Après impression, les couches de cellules progénitrices peuvent maturer, incluant notamment une différenciation terminale, une croissance et une migration. Les structures résultantes sont ensuite conservées in vitro pendant plusieurs semaines. L’analyse de l’expression de biomarqueurs spécifiques à chaque strate indique que l’architecture superposée est correctement maintenue.
Afin d’évaluer leur capacité à s’intégrer au milieu hôte, les gouttelettes ont été implantées ex vivo dans des cerveaux de souris. Après une semaine, les implants ont bien conservé leur morphologie cellulaire. Les nouvelles cellules ont migré à travers la frontière implant-hôte. L’activité des ions calcium a montré que les implants sont correctement intégrés structurellement et fonctionnellement, au niveau du cerveau des rongeurs. D’après Yongcheng Jin, auteur principal de l’étude et chercheur au département de chimie de l’Université d’Oxford : « cette avancée marque une étape importante vers la fabrication de matériaux présentant la structure et la fonction complètes des tissus cérébraux naturels ».

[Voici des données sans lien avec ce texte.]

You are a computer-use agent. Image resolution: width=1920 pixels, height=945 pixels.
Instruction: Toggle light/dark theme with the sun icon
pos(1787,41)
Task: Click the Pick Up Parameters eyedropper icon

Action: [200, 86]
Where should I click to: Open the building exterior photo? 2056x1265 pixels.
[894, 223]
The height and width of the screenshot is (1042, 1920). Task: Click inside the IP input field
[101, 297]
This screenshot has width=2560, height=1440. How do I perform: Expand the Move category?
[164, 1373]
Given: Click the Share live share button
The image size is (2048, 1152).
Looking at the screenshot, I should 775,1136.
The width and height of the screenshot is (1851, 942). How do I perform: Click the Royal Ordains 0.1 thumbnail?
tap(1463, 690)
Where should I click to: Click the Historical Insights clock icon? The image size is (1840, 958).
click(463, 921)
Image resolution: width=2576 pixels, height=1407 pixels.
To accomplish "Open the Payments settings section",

Par ailleurs, l’impression assistée par ordinateur permet de modeler les gouttelettes de sorte à les arranger en réseau multicouches. Par exemple, les chercheurs ont pu superposer un réseau de dimensions 8x8x8 de cellules colorées au RFP (red fluorescent protein) avec autre réseau de dimensions 12x12x12 de cellules marquées par GFP (green fluorescent protein), le tout enveloppé par une couche marquée par RFP. Cette technique a permis de produire des structures tridimensionnelles (cubiques ou d’autres formes) à une échelle inférieure au millimètre. Ainsi, cela pourrait permettre de produire des structures imitant les 6 couches corticales de façon plus précise et naturelle que les implants produits jusqu’ici.
Toutefois, Zoltán Molnár, du département de physiologie, d’anatomie et de génétique de l’Université d’Oxford et coauteur de la nouvelle étude, explique que « le développement du cerveau humain est un processus délicat et élaboré avec une chorégraphie complexe. Il serait naïf de penser que nous pouvons recréer l’intégralité de la progression cellulaire qui y réside ». Néanmoins, la nouvelle technique permet déjà de se rapprocher de la production d’implants personnalisés pouvant résorber efficacement les lésions cérébrales. En outre, elle pourrait fournir des modèles plus élaborés pour les essais médicamenteux in vitro.